Copy each of the following items word for word, omitting the pictures from your reproduction.

--- Begin Data extract ---

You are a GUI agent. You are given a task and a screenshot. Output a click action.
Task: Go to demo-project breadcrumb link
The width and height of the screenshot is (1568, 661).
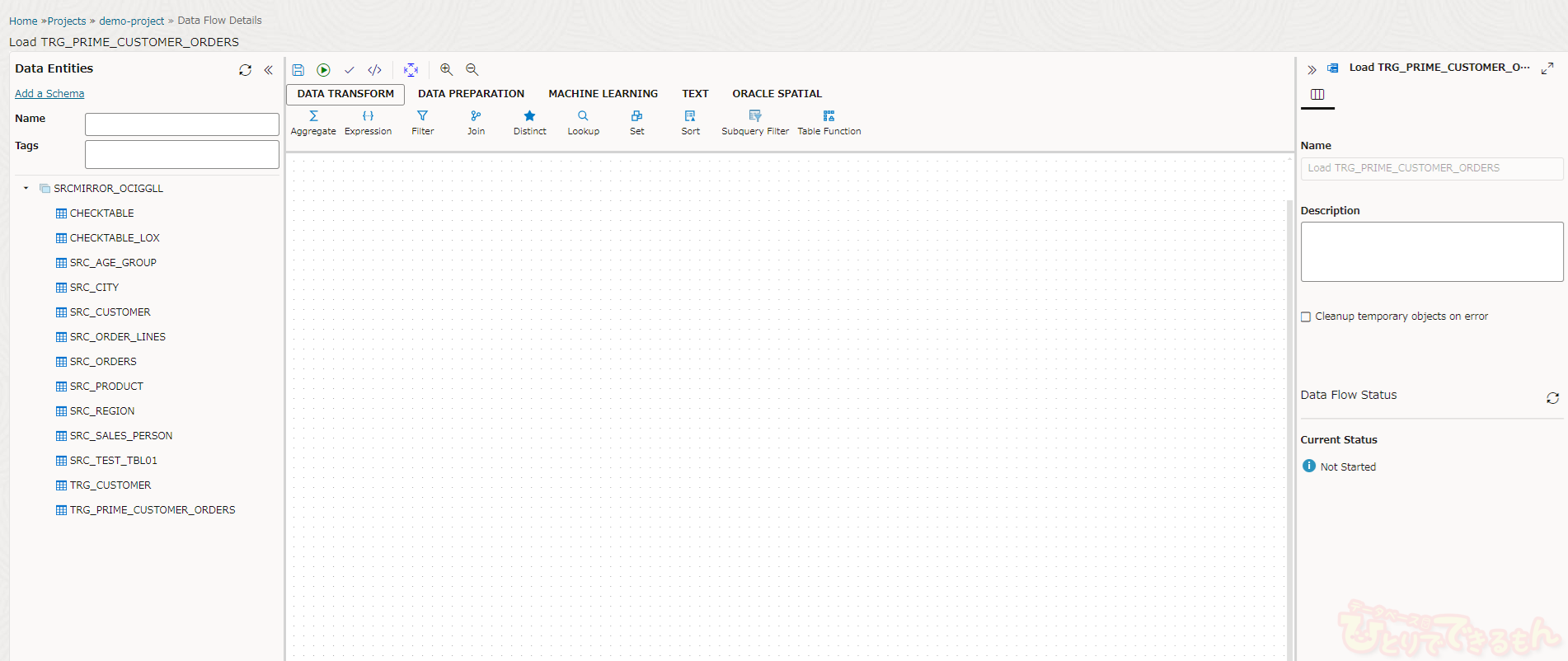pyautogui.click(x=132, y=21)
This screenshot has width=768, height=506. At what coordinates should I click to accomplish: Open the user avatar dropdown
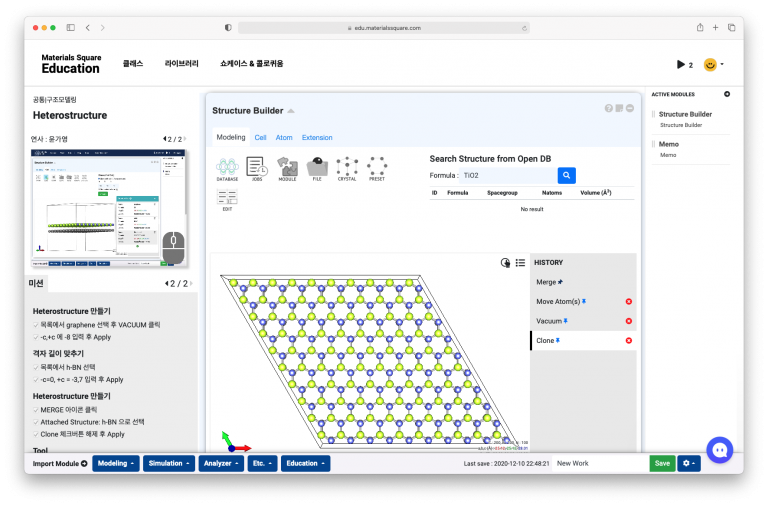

--- End Data extract ---

## [Reply to the task]
You are a GUI agent. You are given a task and a screenshot. Output a click action.
Task: Go to demo-project breadcrumb link
The width and height of the screenshot is (1568, 661).
pyautogui.click(x=132, y=21)
This screenshot has width=768, height=506. At what coordinates should I click to accomplish: Open the user avatar dropdown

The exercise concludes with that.